Heikki Lund performing

Heikki Lund

Jean Sibelius – A Symphony for Silence

Theatre & live piano • ~70 min • Language: Finnish

About the monologue

“I wrote sounds – not proclamations. And sometimes one silence says more than a thousand brass fanfares.”

Jean Sibelius – A Symphony for Silence is a poetic and intimate monologue that gives voice to the aging composer – as it might have sounded in the quiet of Ainola, when the pen pauses and memories begin to flow. Written by Heikki Lund, the work is both a tribute and a personal exploration of art, love, and silence.

The monologue travels through the musical colors of childhood, the uncertainty of the Vienna years, the thunder of Finlandia, and the beauty of silence.
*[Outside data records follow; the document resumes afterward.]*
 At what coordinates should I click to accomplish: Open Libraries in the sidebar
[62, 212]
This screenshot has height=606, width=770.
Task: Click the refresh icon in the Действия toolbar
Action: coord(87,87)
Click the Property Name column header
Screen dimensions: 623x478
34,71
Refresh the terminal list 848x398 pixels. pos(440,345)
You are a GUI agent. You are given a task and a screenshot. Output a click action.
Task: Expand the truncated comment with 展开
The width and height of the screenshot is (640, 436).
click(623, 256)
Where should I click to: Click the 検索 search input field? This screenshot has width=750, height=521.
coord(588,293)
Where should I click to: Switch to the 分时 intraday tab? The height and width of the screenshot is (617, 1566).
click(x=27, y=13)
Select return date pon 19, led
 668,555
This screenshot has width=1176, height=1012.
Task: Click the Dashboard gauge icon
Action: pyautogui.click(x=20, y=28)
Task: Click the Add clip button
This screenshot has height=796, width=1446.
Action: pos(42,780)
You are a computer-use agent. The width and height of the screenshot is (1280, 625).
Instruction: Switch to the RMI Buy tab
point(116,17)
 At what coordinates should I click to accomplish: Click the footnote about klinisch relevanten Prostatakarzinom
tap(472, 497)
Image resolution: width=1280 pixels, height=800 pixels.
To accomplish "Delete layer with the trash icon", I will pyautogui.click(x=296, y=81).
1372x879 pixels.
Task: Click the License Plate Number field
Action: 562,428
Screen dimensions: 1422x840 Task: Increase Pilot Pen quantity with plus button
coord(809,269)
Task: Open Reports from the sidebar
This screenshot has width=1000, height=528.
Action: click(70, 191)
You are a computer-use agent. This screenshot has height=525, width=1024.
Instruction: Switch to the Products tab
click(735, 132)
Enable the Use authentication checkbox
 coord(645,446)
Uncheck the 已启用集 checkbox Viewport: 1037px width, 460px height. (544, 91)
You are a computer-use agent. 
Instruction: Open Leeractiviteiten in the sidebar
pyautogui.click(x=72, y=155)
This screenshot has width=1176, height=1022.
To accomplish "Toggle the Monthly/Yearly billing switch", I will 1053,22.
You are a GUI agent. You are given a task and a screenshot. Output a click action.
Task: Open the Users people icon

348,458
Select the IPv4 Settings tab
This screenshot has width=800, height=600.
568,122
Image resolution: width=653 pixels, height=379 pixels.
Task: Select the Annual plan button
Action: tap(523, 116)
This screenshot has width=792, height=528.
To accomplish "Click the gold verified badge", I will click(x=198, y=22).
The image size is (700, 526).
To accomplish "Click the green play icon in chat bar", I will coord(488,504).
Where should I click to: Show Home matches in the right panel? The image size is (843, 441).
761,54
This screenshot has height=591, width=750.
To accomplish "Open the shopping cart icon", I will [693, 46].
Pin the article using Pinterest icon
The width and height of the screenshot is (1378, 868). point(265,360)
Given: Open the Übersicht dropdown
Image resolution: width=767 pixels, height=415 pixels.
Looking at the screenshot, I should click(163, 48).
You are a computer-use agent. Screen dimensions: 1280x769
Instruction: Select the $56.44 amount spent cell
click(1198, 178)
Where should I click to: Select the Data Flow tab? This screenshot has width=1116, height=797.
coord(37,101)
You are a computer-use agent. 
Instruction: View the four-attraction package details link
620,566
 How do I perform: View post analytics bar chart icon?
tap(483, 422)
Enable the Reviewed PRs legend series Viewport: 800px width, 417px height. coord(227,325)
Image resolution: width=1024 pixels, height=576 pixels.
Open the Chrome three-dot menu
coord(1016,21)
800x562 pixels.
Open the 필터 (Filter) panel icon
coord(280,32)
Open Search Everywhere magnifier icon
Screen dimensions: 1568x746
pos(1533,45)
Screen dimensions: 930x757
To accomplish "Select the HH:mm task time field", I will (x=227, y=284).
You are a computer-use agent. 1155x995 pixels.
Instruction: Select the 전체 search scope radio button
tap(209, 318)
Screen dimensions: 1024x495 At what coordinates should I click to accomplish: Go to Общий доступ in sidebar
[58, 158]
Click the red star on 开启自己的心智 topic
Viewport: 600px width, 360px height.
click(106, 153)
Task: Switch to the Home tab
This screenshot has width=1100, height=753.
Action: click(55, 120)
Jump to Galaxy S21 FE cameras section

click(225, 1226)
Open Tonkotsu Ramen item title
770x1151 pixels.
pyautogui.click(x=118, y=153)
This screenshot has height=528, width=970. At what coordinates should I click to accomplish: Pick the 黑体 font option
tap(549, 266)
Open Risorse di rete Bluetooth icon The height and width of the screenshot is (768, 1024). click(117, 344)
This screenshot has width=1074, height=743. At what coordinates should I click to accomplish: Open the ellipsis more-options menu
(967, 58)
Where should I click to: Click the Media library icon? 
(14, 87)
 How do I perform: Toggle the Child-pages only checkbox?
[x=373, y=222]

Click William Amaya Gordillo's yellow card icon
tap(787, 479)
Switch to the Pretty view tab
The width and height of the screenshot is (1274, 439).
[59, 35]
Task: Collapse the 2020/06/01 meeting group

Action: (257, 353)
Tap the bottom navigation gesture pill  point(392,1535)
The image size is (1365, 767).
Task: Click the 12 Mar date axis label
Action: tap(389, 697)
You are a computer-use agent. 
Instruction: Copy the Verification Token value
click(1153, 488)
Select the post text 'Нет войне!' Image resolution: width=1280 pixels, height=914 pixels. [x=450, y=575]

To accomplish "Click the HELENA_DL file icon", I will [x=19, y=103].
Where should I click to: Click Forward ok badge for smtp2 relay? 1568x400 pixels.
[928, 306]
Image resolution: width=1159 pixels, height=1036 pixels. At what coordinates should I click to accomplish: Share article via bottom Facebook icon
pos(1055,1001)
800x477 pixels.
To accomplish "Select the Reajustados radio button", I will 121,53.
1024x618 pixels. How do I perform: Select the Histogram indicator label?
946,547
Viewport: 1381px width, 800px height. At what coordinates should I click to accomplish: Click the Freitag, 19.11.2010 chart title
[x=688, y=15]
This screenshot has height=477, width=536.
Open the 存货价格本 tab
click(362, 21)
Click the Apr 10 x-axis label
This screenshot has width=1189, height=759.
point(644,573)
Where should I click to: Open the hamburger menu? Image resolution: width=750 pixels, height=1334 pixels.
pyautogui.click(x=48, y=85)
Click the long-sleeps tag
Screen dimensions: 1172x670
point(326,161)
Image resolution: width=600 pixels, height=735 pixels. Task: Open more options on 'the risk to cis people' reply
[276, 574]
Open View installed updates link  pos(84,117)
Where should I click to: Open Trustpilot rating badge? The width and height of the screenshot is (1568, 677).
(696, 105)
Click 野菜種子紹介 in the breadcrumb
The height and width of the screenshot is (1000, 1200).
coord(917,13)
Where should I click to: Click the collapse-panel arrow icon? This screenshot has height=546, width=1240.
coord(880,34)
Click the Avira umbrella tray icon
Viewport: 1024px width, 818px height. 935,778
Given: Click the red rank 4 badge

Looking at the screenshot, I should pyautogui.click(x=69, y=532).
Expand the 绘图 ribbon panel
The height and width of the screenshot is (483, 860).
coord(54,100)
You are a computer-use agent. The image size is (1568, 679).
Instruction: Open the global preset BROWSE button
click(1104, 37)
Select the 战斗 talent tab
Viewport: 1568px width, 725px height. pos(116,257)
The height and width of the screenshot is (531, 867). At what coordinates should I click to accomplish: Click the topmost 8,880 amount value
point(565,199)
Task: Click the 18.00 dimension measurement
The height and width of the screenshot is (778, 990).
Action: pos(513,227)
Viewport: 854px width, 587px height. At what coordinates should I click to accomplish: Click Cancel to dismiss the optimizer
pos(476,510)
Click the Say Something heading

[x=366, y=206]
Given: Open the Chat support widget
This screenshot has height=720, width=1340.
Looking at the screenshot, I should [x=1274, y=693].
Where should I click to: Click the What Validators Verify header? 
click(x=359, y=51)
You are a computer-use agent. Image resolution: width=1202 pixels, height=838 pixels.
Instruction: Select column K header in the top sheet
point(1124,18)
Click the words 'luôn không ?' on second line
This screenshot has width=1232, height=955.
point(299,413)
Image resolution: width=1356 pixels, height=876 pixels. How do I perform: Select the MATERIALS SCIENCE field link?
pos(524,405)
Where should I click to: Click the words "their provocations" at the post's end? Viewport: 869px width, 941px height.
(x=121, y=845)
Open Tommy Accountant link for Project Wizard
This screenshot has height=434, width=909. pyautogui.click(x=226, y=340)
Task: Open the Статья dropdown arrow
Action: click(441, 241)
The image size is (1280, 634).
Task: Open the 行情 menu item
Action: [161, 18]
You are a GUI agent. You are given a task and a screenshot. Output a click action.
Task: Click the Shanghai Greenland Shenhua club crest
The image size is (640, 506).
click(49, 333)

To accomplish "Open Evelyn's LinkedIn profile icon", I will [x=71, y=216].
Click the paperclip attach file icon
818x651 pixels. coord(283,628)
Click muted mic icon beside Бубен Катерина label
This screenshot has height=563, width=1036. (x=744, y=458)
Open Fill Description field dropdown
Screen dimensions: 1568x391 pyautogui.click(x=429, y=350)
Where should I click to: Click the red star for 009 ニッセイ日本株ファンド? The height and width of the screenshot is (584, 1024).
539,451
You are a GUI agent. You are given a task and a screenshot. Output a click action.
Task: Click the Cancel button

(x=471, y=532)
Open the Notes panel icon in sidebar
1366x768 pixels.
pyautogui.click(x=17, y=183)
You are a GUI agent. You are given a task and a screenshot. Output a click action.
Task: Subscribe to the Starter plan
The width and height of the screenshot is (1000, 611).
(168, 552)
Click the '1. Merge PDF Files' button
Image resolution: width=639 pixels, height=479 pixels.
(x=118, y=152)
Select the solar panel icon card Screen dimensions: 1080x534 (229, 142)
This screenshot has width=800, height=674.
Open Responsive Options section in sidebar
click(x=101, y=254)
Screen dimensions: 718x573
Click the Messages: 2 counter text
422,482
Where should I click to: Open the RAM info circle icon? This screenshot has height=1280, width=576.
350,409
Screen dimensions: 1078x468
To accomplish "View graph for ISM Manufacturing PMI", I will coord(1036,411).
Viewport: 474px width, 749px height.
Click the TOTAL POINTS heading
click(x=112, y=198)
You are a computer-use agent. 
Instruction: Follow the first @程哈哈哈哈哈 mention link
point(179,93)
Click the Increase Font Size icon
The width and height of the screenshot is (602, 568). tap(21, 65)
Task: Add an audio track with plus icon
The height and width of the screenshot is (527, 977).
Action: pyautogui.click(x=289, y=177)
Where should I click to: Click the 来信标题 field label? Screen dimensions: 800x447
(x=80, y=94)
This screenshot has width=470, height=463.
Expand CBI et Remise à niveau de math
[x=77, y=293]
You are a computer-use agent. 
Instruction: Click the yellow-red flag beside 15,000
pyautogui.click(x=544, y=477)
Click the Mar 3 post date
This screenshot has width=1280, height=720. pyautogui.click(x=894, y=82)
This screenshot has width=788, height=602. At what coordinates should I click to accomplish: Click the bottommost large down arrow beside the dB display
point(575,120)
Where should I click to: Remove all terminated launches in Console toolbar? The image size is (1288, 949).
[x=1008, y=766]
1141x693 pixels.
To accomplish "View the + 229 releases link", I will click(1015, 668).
At its heart is Sibelius’s relationship with Aino – his wife, his light, his shadows – and his lifelong struggle to find his own voice in a world that demands grandeur but so often forgets sensitivity.

Characters

  • JEAN SIBELIUS – an old composer, at the borderland of memories and silence
  • PIANIST – on stage throughout; does not speak, but plays, listens, and responds

What do you see and hear on stage?

The piece combines theater and concert performance: the pianist at the grand piano weaves quiet musical responses into Sibelius’s memories. The music includes excerpts from Andante Festivo, the Fifth Symphony, and rarer shades that support the text with sensitivity.

Solo pieces in the monologue include Karelia Suite – Intermezzo (1893), Romance in D-flat major op. 24 (1929), The Spruce op. 75 (1914), Historic Scenes part 6 (Finland Awakes), and Finlandia (1899).

Why this performance?

Sibelius is a monument to us – but what kind of man was inside the statue? This monologue doesn’t simply recount the stages of his life; it explores what sound, silence, and love can mean to a person who knew how to write his deepest feelings into music.

“I don’t squeeze Finland into my notes – Finland squeezes itself into me. Like a wool sweater you can never take off.”
“If someone asks what music is – let those wild swans answer for me. It is the crossroads of leaving and staying. The final chord before silence.”